The Books of magic : do you believe in magic ?

Une anecdote "magique" :
Ayant été introduit à John Bolton via les revues Special USA et Epic dans les années 80 c'est par le biais de ce dessinateur que la bibliographie de Neil Gaiman m'est apparue. Les deux auteurs travaillant en effet souvent ensemble.
Les premiers épisodes du Sandman de Gaiman (1988-89-) publiés par les éditions Le Téméraire en 1997 (1 ) ayant été les premiers comics cartonnés disponibles de cet auteur en français à l'époque, il a été frustrant de passer les années suivantes sans que ce "Books of magic", daté 1990 et reconnu dans les pays ango-saxons comme une référence ne suive la même logique de traduction.
En 1998, je me décidais donc à acheter via Amazonmarketplace ce classique, d'autant plus qu'il réunissait 4 des plus grands dessinateurs d'heroic fantasy de bande dessinée.

DONNÉES ENREGISTRÉES:
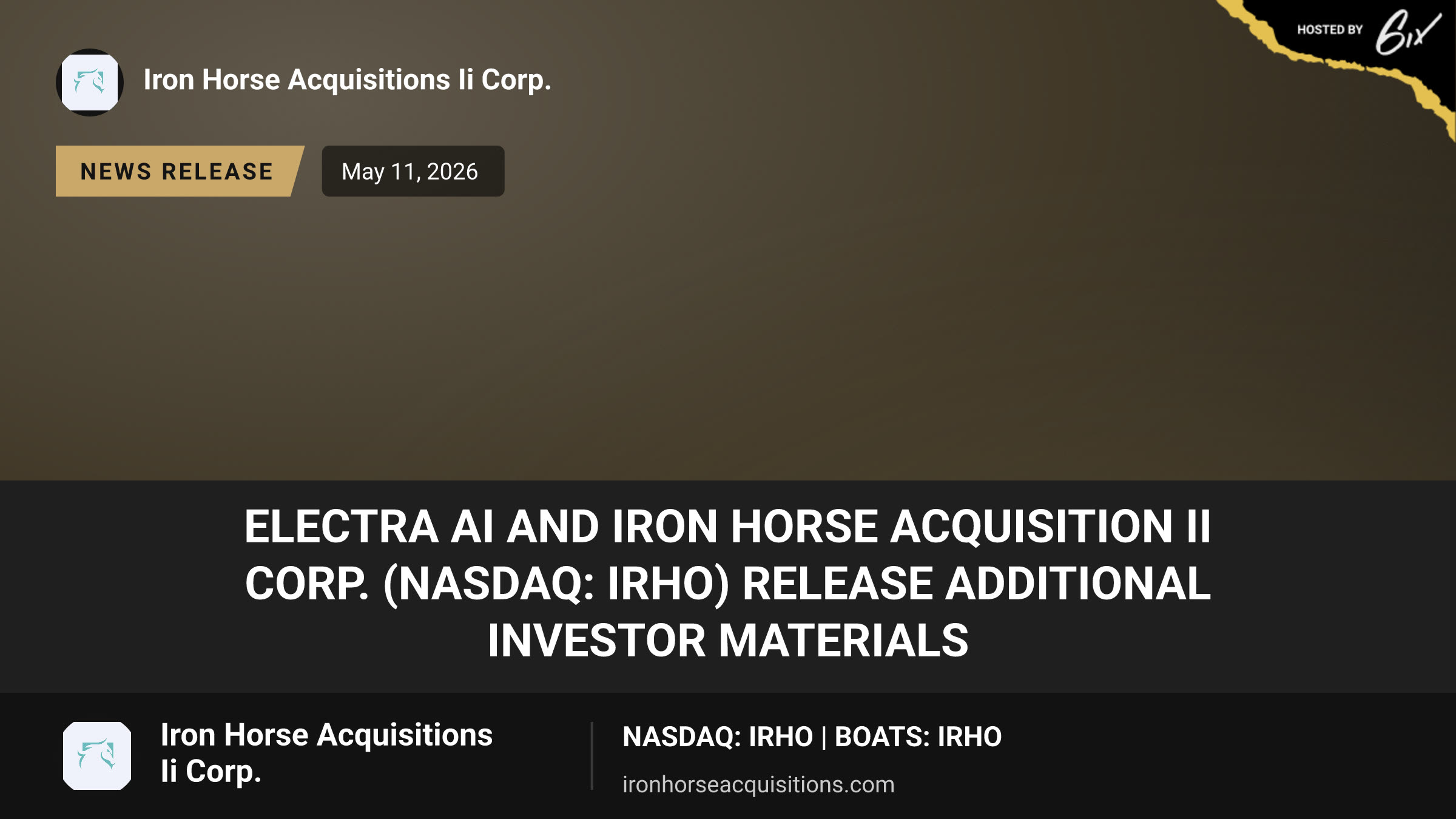Click the INVESTOR MATERIALS headline line
Screen dimensions: 1456x819
(728, 641)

CONSIGNES:
1. Dans l'extrait sur The Books of magic, relevez tous les titres de revues et de bandes dessinées mentionnés, sans compter les noms d'éditeurs ni de sites.
2. Dans l'extrait sur The Books of magic, reproduisez mot pour mot le passage compris entre « En 1998, je » et « de bande dessinée. », ces deux bornes incluses.
Le matériel ne joue aucun rôle ici.

RÉPONSES:
1.
Special USA
Epic
Sandman
The Books of magic

2.
En 1998, je me décidais donc à acheter via Amazonmarketplace ce classique, d'autant plus qu'il réunissait 4 des plus grands dessinateurs d'heroic fantasy de bande dessinée.